(Stored dataset items)
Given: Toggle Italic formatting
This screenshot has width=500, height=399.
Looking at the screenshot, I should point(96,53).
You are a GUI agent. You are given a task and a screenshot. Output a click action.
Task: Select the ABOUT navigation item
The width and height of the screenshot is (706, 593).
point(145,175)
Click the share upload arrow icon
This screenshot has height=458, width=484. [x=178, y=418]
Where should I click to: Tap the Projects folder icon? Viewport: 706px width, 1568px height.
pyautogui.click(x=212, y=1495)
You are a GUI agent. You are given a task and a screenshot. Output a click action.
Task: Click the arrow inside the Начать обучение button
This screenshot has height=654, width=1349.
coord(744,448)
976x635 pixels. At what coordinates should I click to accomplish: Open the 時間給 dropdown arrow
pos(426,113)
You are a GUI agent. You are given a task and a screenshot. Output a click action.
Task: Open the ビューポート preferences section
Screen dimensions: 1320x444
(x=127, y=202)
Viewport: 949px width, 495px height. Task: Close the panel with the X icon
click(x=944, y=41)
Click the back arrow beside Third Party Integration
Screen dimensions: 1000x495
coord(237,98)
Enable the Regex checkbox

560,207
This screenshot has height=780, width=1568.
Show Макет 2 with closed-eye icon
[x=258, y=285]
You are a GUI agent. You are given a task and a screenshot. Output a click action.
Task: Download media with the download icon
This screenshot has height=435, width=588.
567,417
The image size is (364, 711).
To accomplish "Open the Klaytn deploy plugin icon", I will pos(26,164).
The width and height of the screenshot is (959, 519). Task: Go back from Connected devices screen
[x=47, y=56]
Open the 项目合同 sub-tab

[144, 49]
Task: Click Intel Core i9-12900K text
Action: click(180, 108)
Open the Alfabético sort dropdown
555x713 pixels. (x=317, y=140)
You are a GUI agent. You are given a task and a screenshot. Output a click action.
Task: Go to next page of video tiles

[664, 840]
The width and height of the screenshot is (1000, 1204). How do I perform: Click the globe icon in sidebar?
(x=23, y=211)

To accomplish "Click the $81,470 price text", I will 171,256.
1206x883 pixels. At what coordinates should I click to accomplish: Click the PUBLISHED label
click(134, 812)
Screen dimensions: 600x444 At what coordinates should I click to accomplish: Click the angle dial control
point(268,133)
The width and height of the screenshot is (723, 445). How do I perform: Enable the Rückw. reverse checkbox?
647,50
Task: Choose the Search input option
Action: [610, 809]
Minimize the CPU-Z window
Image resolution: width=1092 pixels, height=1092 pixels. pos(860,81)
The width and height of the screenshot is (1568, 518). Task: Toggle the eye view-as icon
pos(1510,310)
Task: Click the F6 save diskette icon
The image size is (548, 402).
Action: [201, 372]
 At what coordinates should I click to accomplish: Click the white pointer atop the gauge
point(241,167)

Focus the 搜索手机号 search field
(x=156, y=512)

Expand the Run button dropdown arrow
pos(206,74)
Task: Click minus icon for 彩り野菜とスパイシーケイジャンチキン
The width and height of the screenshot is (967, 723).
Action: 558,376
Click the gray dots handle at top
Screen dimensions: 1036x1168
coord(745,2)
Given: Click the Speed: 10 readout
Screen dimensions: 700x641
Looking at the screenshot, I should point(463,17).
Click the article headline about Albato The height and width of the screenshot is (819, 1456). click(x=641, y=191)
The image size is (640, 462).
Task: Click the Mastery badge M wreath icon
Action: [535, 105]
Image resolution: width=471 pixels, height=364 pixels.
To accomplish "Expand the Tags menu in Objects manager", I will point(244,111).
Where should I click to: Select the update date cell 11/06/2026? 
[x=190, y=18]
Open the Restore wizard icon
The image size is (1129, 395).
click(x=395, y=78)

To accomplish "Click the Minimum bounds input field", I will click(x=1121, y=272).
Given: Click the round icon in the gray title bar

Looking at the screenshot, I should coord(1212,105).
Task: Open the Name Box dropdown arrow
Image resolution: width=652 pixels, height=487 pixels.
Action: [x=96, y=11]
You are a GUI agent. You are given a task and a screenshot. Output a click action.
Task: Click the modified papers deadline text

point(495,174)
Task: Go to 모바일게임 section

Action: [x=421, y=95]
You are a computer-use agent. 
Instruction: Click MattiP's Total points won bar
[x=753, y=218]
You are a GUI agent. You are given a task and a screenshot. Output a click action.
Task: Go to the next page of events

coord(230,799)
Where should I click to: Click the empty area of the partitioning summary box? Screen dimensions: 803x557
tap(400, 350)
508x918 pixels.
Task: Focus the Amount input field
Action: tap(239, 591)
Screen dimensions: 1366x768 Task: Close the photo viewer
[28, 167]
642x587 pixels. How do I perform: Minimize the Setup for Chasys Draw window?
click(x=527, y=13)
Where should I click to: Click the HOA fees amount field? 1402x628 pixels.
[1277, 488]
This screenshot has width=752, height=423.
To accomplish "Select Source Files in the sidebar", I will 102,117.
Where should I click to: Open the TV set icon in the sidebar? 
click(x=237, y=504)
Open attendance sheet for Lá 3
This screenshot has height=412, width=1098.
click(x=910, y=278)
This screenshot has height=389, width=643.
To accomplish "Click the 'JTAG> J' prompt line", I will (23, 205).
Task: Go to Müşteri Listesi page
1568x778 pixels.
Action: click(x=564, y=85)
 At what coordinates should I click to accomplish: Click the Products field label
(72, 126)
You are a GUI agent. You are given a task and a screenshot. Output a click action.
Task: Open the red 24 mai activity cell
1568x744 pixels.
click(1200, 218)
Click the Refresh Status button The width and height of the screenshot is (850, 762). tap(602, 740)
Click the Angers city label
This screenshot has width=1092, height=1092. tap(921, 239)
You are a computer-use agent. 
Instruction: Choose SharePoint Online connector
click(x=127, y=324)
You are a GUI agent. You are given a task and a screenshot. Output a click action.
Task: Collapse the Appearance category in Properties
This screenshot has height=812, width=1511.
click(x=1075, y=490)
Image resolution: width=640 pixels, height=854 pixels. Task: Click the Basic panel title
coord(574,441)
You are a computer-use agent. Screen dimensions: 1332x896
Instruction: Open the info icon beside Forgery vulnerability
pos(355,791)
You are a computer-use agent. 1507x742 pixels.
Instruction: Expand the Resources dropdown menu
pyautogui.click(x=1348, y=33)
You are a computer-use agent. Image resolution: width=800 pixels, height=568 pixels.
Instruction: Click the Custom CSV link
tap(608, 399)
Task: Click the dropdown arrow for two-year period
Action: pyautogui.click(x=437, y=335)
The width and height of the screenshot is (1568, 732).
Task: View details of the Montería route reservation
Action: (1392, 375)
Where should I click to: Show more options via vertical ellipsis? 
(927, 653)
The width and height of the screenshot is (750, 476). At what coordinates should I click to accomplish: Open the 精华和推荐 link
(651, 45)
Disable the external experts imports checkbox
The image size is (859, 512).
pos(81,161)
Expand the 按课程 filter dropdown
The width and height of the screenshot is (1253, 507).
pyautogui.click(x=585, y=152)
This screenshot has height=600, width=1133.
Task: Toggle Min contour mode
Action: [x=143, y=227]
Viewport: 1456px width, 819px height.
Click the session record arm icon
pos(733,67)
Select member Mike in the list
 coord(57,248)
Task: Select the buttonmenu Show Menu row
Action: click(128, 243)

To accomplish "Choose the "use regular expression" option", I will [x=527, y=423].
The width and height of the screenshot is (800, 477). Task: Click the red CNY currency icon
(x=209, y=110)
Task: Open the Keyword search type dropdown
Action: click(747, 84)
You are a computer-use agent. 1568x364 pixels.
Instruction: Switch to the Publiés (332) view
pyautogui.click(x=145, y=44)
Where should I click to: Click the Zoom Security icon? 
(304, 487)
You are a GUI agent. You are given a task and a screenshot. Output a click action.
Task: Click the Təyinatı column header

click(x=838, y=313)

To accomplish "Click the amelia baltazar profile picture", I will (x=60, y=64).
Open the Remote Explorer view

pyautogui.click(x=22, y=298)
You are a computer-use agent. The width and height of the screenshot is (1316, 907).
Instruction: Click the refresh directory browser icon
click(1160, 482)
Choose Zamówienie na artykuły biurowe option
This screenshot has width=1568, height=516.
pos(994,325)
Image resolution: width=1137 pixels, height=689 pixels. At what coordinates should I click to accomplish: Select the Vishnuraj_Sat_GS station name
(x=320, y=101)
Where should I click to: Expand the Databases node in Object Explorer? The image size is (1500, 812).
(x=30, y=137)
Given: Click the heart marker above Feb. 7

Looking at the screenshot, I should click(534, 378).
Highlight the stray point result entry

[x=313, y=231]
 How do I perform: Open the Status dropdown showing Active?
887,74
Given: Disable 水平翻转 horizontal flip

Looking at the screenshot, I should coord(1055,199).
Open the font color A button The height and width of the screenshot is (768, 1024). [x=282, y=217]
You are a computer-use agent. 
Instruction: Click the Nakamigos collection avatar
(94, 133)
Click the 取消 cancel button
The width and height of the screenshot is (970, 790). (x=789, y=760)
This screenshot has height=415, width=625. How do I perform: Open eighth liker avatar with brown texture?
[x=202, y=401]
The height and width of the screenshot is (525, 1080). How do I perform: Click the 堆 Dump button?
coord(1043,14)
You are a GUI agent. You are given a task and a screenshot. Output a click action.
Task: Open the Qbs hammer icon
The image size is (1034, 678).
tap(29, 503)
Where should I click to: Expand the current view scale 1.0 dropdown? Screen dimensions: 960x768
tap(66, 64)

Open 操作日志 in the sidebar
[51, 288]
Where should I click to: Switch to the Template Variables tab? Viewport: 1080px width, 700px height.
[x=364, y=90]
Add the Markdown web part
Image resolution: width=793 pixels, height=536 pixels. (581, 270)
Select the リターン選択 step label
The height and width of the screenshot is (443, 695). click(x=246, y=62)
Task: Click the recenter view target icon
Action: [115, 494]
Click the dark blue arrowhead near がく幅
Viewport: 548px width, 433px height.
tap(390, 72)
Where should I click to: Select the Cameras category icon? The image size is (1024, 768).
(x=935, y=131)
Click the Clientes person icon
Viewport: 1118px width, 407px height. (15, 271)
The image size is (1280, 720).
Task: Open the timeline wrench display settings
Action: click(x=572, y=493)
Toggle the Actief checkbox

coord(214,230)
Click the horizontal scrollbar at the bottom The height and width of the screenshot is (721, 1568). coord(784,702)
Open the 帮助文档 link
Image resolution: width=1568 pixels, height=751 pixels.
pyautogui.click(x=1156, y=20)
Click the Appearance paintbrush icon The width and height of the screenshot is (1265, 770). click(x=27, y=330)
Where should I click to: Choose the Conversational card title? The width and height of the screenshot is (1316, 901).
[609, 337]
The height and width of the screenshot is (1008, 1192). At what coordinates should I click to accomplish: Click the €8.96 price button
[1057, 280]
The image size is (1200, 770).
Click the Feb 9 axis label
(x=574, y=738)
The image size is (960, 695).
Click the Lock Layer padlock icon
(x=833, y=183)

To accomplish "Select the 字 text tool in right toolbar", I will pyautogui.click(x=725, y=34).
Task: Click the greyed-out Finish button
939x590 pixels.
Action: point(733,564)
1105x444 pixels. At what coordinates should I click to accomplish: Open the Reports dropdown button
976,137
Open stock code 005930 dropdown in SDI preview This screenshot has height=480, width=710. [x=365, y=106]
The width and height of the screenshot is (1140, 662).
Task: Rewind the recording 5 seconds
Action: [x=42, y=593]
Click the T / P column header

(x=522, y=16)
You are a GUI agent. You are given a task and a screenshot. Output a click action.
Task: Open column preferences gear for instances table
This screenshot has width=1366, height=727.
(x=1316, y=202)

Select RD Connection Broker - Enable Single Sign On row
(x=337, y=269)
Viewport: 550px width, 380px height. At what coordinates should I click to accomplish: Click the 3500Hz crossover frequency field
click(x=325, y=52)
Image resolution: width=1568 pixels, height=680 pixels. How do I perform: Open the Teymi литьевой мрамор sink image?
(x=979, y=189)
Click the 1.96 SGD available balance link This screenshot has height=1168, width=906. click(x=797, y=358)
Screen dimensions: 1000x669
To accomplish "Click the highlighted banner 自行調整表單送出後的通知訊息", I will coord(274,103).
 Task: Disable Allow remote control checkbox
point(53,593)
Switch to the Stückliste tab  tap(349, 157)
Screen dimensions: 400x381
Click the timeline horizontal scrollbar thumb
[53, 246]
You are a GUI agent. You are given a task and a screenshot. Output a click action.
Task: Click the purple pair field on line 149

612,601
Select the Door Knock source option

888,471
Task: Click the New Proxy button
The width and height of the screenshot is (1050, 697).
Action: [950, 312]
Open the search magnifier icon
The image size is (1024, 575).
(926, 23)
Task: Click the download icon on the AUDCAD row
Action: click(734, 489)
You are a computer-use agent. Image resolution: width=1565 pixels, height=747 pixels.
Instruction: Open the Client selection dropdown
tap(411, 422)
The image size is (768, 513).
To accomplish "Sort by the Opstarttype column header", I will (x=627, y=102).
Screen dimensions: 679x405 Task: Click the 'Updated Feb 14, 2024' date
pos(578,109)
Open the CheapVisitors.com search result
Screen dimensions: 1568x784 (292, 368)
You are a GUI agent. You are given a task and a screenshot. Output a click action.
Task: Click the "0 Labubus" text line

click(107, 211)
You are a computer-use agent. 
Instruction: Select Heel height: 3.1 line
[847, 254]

EXERCISE PROMPT. What is asked for is an exact copy of the lines above from the one containing "Focus the 搜索手机号 search field" through the one containing "Task: Click minus icon for 彩り野菜とスパイシーケイジャンチキン", and only those.

WRITTEN ANSWER.
Focus the 搜索手机号 search field
(x=156, y=512)

Expand the Run button dropdown arrow
pos(206,74)
Task: Click minus icon for 彩り野菜とスパイシーケイジャンチキン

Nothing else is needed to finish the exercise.